Dan said to dmb:
The phenomenal level of concrete experience must refer to inorganic/biological
patterns of quality. Abstract ideas are not concrete! And again, she seems to
be saying experience is reduced to the activity of brain cells.
dmb says:
Oh, no. Please read that post again. But this time, as I should have pointed
out, think of the phenomenal level of concrete experience as equal to Pirsig's
"direct everyday experience" or "primary empirical reality". James doesn't use
"concrete" in any materialist sense of the word, like "cement". He means
experience as it's actually felt and lived, and so he's talking about
"concrete" experience as opposed to "abstract" thought. Please read that post
again, but this time realize that when James is talking concrete and abstract,
he's basically talking about DQ and sq. I think you'll find that it does
address your original question. Where is the will?
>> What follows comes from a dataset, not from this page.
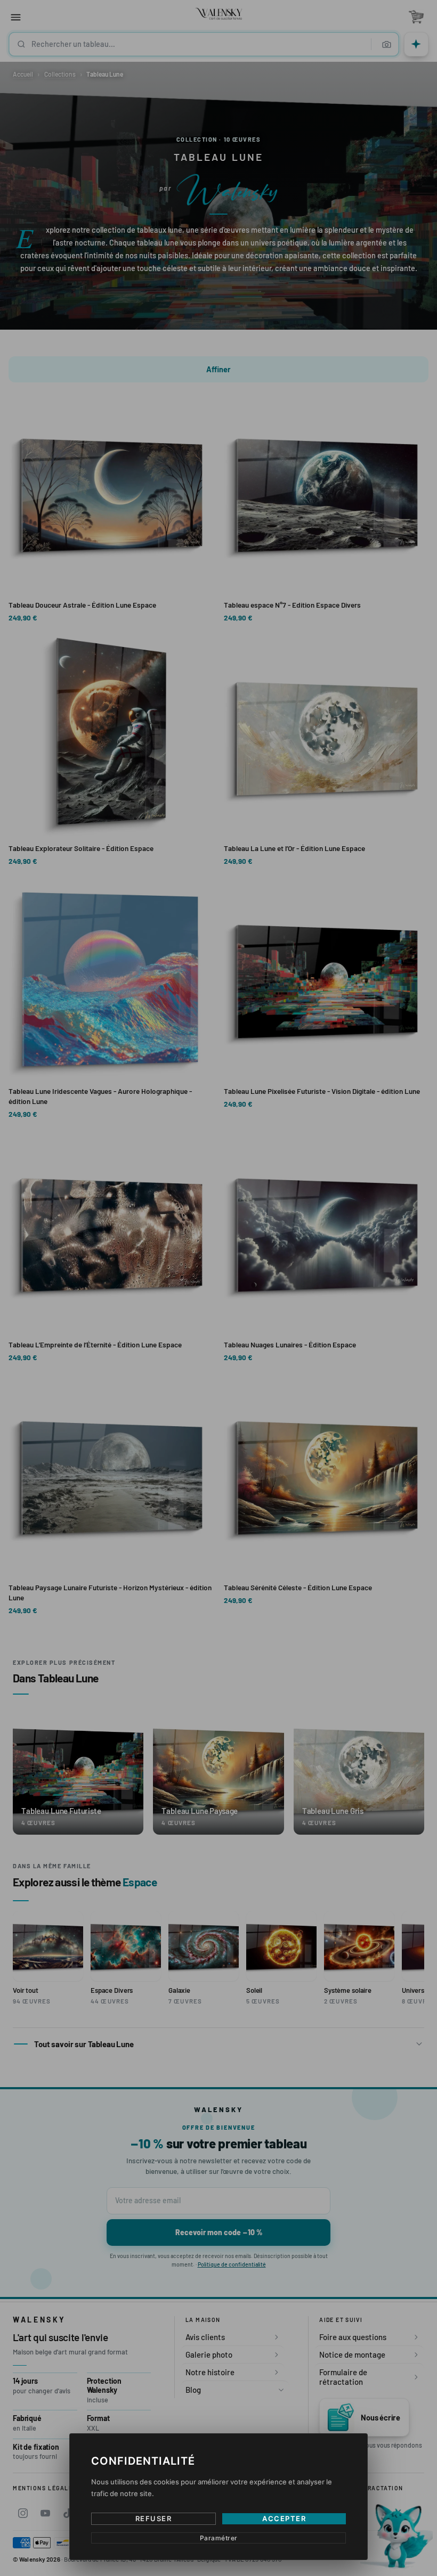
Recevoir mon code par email (218, 1335)
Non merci (219, 1379)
Think about what James is saying in comparison to what Pirsig was saying about
Karma and the negative face of Quality. I'm saying the will is the name for
that striving and suffering and so the idea refers to something concretely
lived and felt. It's not meaningless at all. And it's only an illusion, I
think, to the extent that this idea stopped referring to actual experience and
instead becomes some kind of metaphysical entity or ontological category.
That's what reification is. You know, like when subjects and objects are taken
as the starting points of reality rather than concepts derived from experience.
For James and Pirsit, ideas can only come from experience. That's what ideas
are about, that's where they are tested and tried and where they function. The
abstract always has to come back down to the concrete, to experience as such.
I think you'll find that you mostly agree with James and Seigfried, if you
re-read that post with this stuff in mind.